CGH CGH • 1.1k views

ADD COMMENT • link updated 16.6 years ago by Sean Davis 21k • written 16.6 years ago by jhs1jjm@leeds.ac.uk ▴ 230

score 0 · Answer 1 · 2007-09-13

jhs1jjm at leeds.ac.uk wrote: > Hi, I'm using R 2.5.0 on openSUSE 10.2 x86_64. > > I'm struggling as to what to use for the chromosome and maploc arguments for the > CNA function. I've got data from 3 agilent 44k CGH arrays. I've created the > marrayNorm and Raw objects using read.Agilent. The CNA function usage is as > follows: > > CNA(genomdat, chrom, maploc, data.type=c("logratio","binary"), > sampleid=NULL) > > I've read the CNA help page but am still struggling. > For genomdat I've worked out this is mnorm at maM, the average log ratios, this > will be my data.type. > > The column headers in my raw data file include systematic name in the following > format: > > chr3:175483690-175483749 > > This seems to have been read into my work session using read.Agilent but how do > use this and it isn't ordered, is this important? I've looked at the coriell > data example but this is all nicely ordered and the headers are different to my > data file. > > If anyone could point me in the right direction that would be great. This is the information that you will need to use, yes. It contains the chromosome and location information. You will need to manipulate this column to get the chromosome and locations into separate columns. You can do this in R or in Excel. Sean

score 0 · Answer 2 · 2007-09-13

jhs1jjm at leeds.ac.uk wrote: > Could you possibly tell me what functions/package I need to look at in R in > order to do this as I do not have excel and may well need to handle data that > exceeds the maximum number of rows in openoffice. `extractAgilentInfo` <- function(charvec) { tmp <- do.call(rbind,strsplit(charvec,':')) #split chrom from locations tmp2 <- do.call(rbind,strsplit(tmp[,2],'-')) #split locations tmp3 <- sub('chr','',tmp[,1]) #convert to numeric chromosome if wanted tmp3[tmp3=='X'] <- 23 # May need to change these numbers to tmp3[tmp3=='Y'] <- 24 # match your species tmp3 <- as.integer(tmp3) tmp[is.na(tmp3),1] <- NA return(data.frame(chromosome=tmp[,1],location=as.integer(tmp2[,1]),Num Chrom=tmp3)) } Use like so: agilentInfo <- extractAgilentInfo(as.character(rawdat$SystematicName) And you will get back a data.frame of what you need, I think. Sean

score 0 · Answer 3 · 2007-09-13

jhs1jjm at leeds.ac.uk wrote: > Sean, > > Thanks for that. Couldn't get it to work but not too worry as I wouldn't want to > take credit for writing a function like that and my tutor wouldn't expect it. > Someone has written some perl code to do it for him but I want to get to grips > with R. I've tried to decipher what you've done and daresay I can get there > although in a slightly long winded method.
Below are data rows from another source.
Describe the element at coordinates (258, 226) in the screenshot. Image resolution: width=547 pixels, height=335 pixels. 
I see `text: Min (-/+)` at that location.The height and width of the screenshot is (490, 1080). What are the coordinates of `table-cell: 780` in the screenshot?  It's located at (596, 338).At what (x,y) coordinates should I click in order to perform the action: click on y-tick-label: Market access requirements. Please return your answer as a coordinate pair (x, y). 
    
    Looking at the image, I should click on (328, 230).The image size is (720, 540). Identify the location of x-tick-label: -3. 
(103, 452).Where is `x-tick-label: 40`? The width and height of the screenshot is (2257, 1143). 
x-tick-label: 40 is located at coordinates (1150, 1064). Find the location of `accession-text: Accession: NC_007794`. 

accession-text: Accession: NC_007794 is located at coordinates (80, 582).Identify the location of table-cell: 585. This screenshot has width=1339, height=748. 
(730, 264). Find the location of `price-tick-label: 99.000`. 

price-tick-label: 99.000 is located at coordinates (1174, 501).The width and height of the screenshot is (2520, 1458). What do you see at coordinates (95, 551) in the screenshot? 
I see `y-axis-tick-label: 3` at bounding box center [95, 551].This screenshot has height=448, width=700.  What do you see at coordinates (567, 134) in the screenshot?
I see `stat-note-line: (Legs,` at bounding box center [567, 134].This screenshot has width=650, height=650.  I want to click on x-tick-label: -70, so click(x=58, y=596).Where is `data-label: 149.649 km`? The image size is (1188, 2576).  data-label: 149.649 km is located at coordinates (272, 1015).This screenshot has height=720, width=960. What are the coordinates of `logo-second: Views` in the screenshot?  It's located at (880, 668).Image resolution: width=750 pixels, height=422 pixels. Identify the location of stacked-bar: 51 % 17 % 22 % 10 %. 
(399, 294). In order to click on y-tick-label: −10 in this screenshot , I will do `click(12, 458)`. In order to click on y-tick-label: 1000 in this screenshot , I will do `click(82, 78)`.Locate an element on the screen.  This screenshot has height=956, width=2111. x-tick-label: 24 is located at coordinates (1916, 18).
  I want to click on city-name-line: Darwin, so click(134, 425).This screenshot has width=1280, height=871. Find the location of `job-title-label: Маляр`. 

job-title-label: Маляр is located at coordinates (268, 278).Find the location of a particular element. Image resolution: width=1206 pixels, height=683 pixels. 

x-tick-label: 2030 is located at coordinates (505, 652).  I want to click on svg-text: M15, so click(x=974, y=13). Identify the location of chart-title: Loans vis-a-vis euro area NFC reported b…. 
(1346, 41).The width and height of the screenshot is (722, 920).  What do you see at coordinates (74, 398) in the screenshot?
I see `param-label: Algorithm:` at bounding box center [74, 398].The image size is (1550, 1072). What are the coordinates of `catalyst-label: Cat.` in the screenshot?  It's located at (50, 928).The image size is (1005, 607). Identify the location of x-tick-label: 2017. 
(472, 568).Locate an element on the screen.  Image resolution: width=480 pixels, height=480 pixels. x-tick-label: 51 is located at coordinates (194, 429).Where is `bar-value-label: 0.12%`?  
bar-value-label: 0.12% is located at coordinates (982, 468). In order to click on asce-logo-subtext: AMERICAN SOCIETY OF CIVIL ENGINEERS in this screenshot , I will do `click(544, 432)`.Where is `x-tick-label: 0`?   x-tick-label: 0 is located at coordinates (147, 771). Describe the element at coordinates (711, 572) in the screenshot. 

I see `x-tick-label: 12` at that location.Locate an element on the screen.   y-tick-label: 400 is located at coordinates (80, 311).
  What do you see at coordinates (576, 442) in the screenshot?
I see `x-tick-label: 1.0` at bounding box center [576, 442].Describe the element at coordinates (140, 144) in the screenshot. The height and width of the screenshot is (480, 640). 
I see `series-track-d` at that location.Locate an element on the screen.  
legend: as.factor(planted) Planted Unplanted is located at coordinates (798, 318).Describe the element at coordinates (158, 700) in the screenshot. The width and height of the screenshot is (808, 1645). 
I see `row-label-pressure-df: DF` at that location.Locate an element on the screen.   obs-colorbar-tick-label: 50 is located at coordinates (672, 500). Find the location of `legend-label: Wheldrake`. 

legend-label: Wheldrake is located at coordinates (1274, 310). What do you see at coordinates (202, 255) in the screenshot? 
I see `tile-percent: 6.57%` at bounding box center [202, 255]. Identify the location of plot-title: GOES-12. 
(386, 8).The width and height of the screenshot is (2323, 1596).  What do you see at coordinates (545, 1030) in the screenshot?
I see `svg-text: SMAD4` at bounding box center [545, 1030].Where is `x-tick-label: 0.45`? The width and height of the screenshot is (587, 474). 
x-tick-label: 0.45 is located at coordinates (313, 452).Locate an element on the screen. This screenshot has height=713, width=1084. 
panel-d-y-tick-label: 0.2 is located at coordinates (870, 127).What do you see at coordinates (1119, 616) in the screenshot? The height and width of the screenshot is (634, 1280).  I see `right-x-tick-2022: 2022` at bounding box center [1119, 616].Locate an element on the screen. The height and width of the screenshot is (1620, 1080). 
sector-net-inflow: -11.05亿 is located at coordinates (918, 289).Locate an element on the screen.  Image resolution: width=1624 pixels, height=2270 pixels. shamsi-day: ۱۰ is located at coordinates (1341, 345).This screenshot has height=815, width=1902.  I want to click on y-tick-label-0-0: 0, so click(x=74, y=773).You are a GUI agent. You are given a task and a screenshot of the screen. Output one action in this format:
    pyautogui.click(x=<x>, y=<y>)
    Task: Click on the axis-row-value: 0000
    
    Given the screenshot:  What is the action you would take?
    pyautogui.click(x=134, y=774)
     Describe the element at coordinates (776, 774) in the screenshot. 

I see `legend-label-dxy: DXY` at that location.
I can bring up the Systematic names > with the following: > > x <- manorm at maGnames@maInfo[,3] > > I've had a look at the strsplit help: > > ch_loc_split <- strsplit(x,":") > > I'll have a look at the rest of the code and functions you've used then get back > to you. If there's any potential pitfalls for a newbie then by all means let me > know. > Jim, What did you try and what didn't work? Error messages and actual commands will help here. Sean

score 0 · Answer 4 · 2007-09-13

jhs1jjm at leeds.ac.uk wrote: > Sean, > > Awesome, seems to have worked. There were 2 warnings, NAs introduced by > coercion. Just changed the end (after messing around with importing the raw > data) to the marray object as follows: > > agilentInfo <- extractAgilentInfo(as.character(mnorm at maGnames@maInfo[,3])) > > Guessing that would have taken me a while to work out. Is there any reason why > this wouldn't work for the 244k array just for future reference? Will try start > the DNAcopy analysis now. > John, Great to hear that it worked for you. The NAs introduced are expected and are associated with the control probes on the array. It should work just fine for all Agilent arrays as long as the systematic name is in the same format. Agilent is actually pretty good about keeping things stable over different arrays and over time. Sean P.S. In the future, feel free to reply back to the list. Doing so allows everyone to learn from the interaction and has the added benefit of creating a lasting record of any answers in the archive.